Voici que le nouveau, splendidement enregistré, propose Roméo et Juliette de Prokofiev, Gaspard de la nuit et The Walls of Ancient Bukhara de la compositrice Dilorom Saidaminova qui aurait pu les composer il y a quatre-vingts ans, ce qui n’est pas une critique. La maîtrise pianistique d’Abduraimov est au service de la musique. Son Gaspard est concentré, fluide, tragique, démoniaque. Il donne l’impression de descendre dans les tréfonds du piano tout comme il peut être léger comme un feu follet.
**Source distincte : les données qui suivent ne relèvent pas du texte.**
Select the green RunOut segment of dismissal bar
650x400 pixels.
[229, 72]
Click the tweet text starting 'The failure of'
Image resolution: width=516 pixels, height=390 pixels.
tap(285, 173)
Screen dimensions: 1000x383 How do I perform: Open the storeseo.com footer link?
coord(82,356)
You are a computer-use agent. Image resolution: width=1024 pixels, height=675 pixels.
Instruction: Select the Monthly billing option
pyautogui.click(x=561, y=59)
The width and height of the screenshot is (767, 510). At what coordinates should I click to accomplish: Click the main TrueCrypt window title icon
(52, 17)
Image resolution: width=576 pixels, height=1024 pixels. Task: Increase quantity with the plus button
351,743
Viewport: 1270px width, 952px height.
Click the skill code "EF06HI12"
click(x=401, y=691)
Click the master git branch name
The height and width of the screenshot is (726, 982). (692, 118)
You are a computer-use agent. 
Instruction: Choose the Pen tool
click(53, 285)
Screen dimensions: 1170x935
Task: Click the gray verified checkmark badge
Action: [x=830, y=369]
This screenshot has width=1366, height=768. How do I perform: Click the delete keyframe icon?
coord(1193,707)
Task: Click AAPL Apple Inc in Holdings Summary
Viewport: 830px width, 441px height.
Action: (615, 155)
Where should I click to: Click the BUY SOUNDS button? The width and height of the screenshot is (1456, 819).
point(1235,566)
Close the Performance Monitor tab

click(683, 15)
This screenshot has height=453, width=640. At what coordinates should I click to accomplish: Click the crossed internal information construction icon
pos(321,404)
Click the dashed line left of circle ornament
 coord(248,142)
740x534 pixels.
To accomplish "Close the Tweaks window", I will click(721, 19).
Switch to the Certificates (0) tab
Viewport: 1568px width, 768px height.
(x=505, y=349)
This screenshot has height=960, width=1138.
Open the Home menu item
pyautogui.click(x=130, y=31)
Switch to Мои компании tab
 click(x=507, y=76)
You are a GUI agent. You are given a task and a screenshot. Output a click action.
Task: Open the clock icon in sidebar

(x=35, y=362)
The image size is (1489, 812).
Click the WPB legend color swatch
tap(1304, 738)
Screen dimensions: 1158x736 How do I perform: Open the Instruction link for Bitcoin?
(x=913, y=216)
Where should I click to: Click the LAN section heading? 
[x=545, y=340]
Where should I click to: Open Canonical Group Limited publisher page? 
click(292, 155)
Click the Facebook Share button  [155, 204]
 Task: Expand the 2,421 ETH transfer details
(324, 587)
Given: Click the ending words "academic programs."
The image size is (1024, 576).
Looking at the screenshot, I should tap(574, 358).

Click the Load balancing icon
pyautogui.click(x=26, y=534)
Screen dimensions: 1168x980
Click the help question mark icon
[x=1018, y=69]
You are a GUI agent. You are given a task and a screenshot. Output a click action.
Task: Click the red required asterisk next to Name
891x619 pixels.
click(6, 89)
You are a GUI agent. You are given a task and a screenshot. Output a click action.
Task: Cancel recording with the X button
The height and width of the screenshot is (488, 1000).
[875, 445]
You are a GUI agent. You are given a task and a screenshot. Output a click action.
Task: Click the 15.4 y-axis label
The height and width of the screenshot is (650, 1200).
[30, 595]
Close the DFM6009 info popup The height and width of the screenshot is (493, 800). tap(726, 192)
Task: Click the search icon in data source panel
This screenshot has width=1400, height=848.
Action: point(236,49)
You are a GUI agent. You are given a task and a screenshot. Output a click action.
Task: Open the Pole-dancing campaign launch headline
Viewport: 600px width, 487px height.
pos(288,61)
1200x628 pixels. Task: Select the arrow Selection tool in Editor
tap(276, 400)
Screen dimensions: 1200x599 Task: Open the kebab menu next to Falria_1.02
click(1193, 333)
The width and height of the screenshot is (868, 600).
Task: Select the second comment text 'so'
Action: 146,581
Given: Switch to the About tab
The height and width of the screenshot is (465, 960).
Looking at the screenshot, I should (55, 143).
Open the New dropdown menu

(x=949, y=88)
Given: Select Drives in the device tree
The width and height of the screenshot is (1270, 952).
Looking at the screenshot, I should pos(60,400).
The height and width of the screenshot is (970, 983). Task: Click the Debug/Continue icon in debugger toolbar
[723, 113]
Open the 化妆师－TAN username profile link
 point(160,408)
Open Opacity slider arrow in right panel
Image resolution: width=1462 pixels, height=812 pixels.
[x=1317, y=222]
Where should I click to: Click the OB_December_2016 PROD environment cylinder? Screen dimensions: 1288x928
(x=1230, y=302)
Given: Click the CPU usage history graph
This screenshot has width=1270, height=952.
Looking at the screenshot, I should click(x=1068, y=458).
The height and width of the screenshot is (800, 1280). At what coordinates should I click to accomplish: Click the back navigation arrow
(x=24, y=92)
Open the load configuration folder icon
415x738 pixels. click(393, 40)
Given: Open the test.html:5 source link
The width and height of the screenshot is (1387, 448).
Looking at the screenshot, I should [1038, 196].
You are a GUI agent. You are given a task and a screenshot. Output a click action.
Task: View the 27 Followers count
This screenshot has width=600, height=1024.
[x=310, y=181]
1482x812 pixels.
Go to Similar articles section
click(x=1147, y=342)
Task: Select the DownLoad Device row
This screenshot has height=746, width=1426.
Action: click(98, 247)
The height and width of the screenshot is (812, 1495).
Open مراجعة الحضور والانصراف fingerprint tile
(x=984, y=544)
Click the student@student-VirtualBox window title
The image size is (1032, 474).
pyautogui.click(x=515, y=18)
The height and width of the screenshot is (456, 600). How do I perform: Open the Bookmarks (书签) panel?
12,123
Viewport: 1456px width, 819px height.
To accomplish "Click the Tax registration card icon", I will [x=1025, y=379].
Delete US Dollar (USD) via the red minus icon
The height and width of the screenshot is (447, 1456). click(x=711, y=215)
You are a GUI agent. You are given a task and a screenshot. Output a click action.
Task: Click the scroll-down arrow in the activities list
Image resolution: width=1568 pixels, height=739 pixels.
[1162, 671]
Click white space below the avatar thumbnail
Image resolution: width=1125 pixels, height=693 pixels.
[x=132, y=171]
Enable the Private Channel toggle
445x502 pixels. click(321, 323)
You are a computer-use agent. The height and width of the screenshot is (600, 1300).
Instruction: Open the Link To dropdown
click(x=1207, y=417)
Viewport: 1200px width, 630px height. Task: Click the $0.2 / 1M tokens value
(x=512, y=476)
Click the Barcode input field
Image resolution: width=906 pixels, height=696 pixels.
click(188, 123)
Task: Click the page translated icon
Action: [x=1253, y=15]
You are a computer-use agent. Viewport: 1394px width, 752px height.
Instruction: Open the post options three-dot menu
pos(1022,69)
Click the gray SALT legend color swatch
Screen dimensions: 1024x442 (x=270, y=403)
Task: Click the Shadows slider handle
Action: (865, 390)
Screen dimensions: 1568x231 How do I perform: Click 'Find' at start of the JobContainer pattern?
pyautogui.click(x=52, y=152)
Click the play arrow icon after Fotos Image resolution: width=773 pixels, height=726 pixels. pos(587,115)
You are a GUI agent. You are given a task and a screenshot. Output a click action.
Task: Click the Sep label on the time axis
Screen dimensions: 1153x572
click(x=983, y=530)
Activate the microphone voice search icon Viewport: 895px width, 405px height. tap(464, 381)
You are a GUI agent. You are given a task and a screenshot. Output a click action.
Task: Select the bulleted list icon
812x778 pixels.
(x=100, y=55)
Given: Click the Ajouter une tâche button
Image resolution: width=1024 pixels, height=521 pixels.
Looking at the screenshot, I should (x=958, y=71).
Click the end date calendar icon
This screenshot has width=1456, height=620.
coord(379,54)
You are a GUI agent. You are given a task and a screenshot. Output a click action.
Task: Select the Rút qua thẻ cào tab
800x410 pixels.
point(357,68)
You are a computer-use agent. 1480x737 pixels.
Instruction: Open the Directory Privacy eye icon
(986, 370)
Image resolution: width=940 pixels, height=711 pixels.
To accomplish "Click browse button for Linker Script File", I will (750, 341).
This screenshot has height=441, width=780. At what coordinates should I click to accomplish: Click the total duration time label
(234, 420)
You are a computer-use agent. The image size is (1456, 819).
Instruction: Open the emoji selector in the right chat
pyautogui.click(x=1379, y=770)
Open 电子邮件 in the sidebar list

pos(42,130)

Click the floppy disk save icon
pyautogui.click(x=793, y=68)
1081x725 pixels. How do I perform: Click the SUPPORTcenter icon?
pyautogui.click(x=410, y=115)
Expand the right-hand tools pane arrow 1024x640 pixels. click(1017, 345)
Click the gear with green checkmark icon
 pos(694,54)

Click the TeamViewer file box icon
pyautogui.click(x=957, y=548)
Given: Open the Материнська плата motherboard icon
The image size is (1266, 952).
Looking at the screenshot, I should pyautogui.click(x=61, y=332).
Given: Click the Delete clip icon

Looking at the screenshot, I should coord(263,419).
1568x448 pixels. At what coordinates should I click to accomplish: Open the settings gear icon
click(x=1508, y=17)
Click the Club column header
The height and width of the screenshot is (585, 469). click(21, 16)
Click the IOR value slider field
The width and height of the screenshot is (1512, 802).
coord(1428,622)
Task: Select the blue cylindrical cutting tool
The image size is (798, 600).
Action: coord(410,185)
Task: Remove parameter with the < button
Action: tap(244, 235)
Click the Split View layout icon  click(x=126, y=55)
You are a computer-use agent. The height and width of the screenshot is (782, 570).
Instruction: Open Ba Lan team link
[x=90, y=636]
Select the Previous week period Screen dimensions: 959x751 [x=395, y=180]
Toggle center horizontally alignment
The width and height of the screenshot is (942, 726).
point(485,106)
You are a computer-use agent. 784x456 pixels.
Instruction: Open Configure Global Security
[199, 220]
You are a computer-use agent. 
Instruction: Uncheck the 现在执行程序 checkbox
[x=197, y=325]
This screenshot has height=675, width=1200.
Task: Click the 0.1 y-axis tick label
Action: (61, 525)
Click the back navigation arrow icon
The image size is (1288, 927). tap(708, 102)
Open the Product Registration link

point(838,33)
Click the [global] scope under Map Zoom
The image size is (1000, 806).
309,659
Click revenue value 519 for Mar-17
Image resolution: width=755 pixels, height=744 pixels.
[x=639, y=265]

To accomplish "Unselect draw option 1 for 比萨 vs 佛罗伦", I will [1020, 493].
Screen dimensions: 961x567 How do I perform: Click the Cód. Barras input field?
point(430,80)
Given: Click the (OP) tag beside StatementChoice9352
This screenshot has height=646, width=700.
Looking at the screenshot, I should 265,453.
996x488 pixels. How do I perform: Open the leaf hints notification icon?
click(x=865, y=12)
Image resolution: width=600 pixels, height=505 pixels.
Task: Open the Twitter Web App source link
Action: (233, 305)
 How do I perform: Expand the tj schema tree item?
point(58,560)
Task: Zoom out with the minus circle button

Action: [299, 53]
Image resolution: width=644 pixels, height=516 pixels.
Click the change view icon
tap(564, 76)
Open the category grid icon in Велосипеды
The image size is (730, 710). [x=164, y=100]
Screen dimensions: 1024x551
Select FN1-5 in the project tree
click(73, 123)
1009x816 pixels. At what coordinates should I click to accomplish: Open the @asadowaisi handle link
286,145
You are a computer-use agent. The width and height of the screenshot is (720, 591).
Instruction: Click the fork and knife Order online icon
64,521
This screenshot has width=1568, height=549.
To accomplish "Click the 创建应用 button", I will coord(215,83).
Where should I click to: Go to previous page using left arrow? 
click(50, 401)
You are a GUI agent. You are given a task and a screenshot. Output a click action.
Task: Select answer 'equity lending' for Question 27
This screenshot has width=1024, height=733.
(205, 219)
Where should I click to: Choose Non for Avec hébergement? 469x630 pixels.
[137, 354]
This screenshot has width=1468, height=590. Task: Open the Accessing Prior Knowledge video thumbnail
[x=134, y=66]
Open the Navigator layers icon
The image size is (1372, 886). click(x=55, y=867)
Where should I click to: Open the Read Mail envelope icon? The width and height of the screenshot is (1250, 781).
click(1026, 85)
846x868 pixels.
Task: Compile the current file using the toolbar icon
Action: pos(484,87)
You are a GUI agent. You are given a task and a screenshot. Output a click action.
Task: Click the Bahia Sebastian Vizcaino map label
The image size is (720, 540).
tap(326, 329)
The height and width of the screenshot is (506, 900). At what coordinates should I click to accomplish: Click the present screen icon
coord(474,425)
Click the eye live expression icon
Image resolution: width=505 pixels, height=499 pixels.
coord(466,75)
Prokofiev et Saidaminova s’imposent par un fini pianistique inimaginable, une allure folle et une imagination sonore fascinante en ce qu’elle orchestre le piano à travers une polyphonie qui se déploie dans un étagement de strates sonores indépendantes et pourtant intimement liées : ce pianiste ne s’enivre pas des sons qu’il tire du piano, il les utilise comme un matériau éloquemment expressif.